Scientific classification
- Kingdom: Animalia
- Phylum: Arthropoda
- Class: Insecta
- Order: Odonata
- Suborder: Zygoptera
- Family: Lestidae
- Genus: Lestes
- Species: L. congener
- Binomial name: Lestes congener Hagen, 1861

= Lestes congener =

- Genus: Lestes
- Species: congener
- Authority: Hagen, 1861
- Conservation status: G5

Species of damselfly

Lestes congener is a species of damselfly in the family Lestidae, the spreadwings. It is known by the common name spotted spreadwing.

==Description==
Lestes congener can reach a length of 35–42 mm in males, while females are smaller, reaching a length of 32–38 mm. In the western part of their range, these dragonflies are somewhat larger than in the eastern part.
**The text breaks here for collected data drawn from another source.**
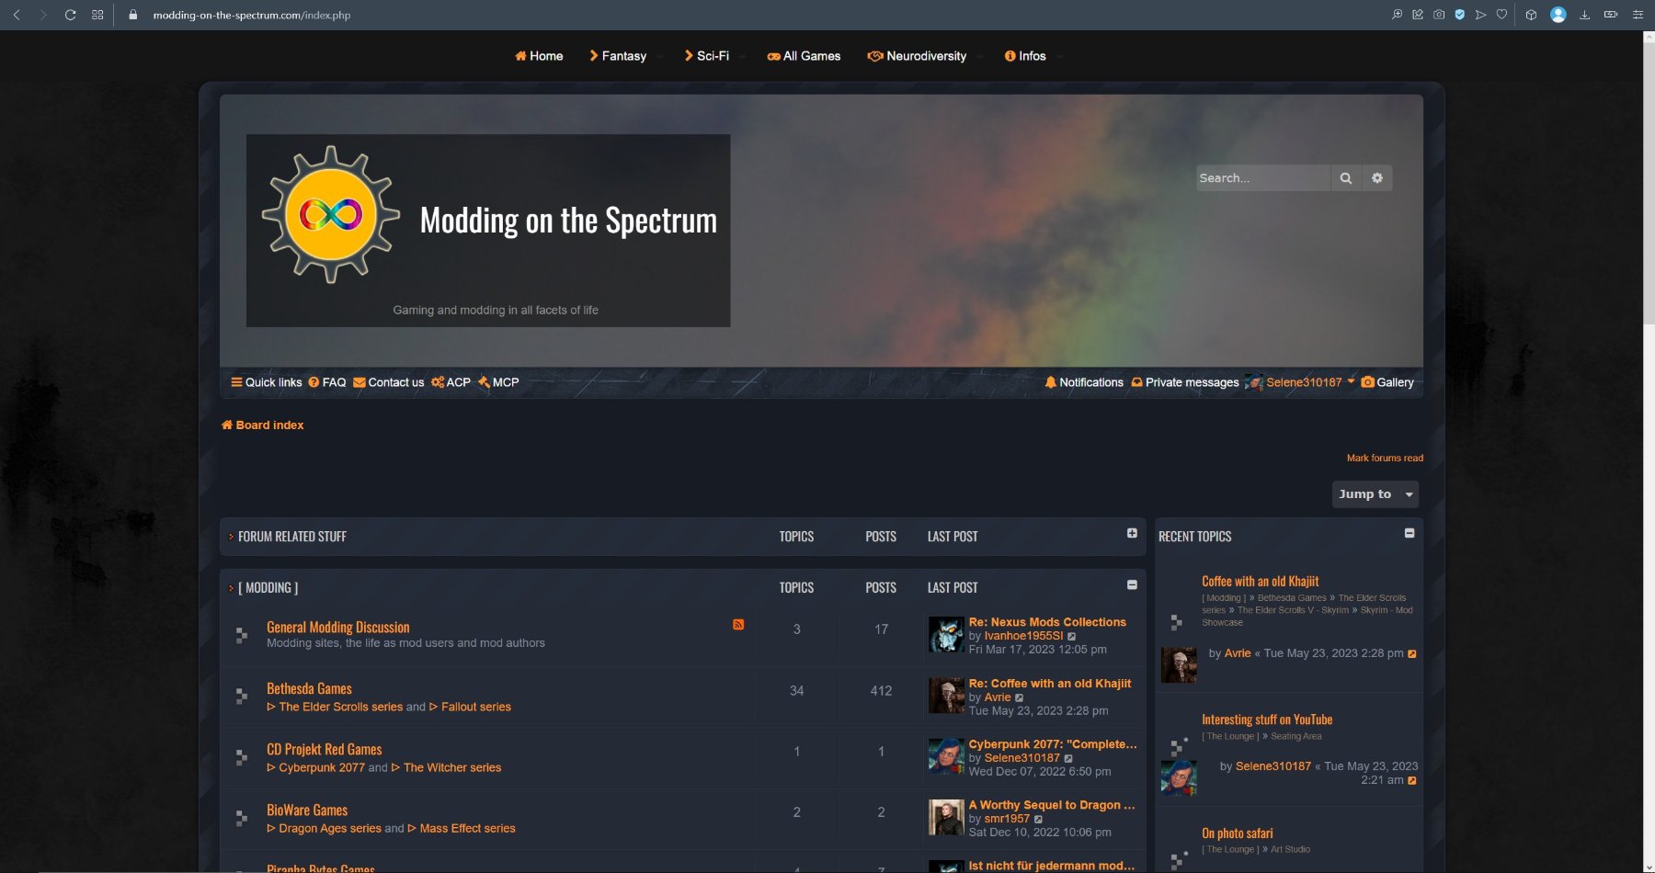The image size is (1655, 873).
Task: Click the Modding on the Spectrum gear logo
Action: (331, 215)
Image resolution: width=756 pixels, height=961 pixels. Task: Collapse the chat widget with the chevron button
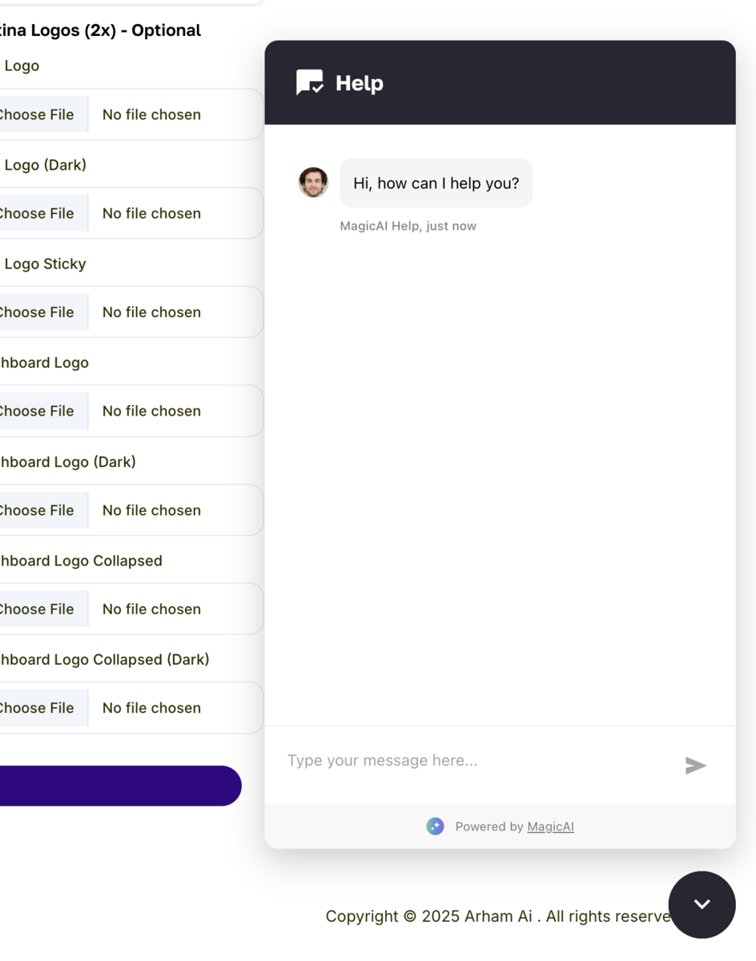pos(702,904)
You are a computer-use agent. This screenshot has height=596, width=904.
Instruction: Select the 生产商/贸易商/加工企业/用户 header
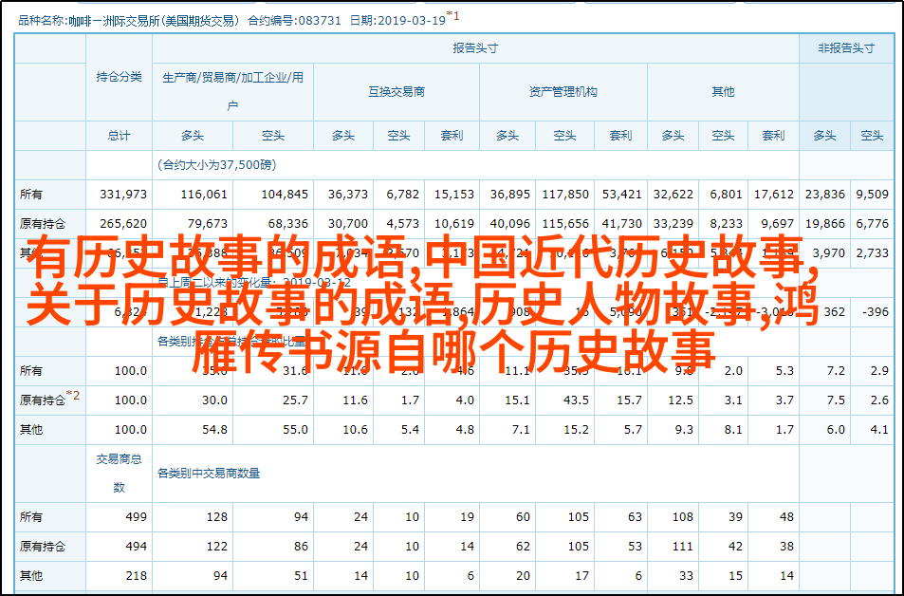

The thorax is slaty gray dorsally, with two dark elongated spots (hence the common name) on the latero-ventral surface. The eyes are blue in males, while in the females they are always brown. The abdomen is greyish to blackish with bronze reflections, the last two segments of the abdomen are pale gray. The wings are clear and transparent. Like other damselflies of the family Lestidae they hold their wings at about 45 degrees to the body when resting. The larvae are light brown and up to 25 millimeters long. The time of flight of the adults ranges from late July to mid-September.

==Distribution==
This species is widespread throughout North America, in Canada and in the United States except in the southeastern states.

==Habitat==
This damselfly lives on the banks of permanent and temporary water-filled ponds, on flooded river banks and on slow-moving water, on marshes and on swamps.